Bryospherical
Bryosphere – the micro-world of mosses and all the microscopic fauna that live there, including bacteria, fungi, nematodes, tardigrades, springtails.
It didn’t take long for my mammalian mind to melt thinking through this miniature ecosystem. The relationships seemed far wilder than anything humans get up to. I started keeping charts of who’s who, who eats who, who lives inside who…staring through microscopes or lenses trying to recognize movement, or to see how a drop of water is enough to totally change the colour and form of a moss leaflet: swelling instantaneously into vibrancy, revealing tiny shapes meandering over the single-cell thick surface.
Thierry (criticalgardeningcollective.org) introduced me to the idea of a ‘Fourth Nature’, as an ecology incorporating both living and man-made environments of sustained digital regulation in a symbiotic relationship. But…for that to work I would have to learn who the mosses were and what they needed.
I became preoccupied with scale. macro micro. How would it feel if we were the size of a a bacterium? Chitin structures. Intrinsically disordered proteins. rotifers. weevils. the fragility of a single cell-thick structure. I didn’t know how to begin to parse any of that out so I began by drawing prototypes…but really musings around the cartographies or energy flows (in every sense of that word,) of their structures.
1)prototype plan (orig. drawing pencil on paper, 22″x30″, 2021):
A robot-garden running on biofuel-cells, harvesting enough electricity to shake and stretch out a few times a season. As clean and slow as a glacier. In an ideal world I imagined this installed on an abandoned strip of land along a railway, something to be glimpsed by commuters, becoming weedier and more unruly by the year till it completely disintegrated or became frozen into place like the tin man when Dorothy happened upon him.

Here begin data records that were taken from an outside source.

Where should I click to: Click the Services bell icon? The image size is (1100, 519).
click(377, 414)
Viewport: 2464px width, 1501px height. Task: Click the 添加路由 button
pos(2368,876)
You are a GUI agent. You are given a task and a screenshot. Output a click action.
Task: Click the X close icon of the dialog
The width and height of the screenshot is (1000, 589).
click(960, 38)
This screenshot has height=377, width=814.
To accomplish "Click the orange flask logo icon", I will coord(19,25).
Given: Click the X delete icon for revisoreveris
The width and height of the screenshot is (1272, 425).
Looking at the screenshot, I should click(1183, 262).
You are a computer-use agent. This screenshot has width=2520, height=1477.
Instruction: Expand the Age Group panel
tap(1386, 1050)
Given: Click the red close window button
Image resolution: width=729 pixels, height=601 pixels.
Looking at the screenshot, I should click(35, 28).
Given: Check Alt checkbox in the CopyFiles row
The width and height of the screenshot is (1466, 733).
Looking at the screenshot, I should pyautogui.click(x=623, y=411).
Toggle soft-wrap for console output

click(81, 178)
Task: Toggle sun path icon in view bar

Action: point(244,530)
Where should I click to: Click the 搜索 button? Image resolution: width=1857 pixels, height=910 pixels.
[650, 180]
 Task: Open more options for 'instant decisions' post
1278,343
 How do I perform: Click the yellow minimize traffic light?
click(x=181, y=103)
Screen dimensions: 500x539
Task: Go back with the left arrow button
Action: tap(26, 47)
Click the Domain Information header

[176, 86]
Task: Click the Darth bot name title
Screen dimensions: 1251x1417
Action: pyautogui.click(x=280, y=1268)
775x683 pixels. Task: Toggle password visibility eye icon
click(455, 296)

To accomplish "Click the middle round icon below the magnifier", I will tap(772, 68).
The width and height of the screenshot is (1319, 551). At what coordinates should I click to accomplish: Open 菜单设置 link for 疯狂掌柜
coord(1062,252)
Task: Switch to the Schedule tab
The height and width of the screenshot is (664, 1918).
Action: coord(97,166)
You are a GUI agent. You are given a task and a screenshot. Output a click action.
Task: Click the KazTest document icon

I based this on Brautigan’s 1967 poem All Watched over by Machines of Loving Grace, though in my mind it was countered with Frank O’Hara’s Meditations in an Emergency, (“…I have never clogged myself with the praises of pastoral life, nor with nostalgia for an innocent past of perverted acts in pastures… I can’t even enjoy a blade of grass unless I know there’s a subway handy, or a record store or some other sign that people do not totally regret life…).

2) It didn’t take much research to realize that the kind of biofuel-cells I could build would never generate enough power to move anything. I started to sketch series of human-powered machines, obsessing on Norias (water-wheels) and bicycle-driven water pumps that would filter water across myriads of tiny unglazed ceramic channels which would create a perfect moist environment for mosses. I started collecting bicycle parts. I imagined miniature solar panels could provide back up power… until I realized how much energy it takes to produce them.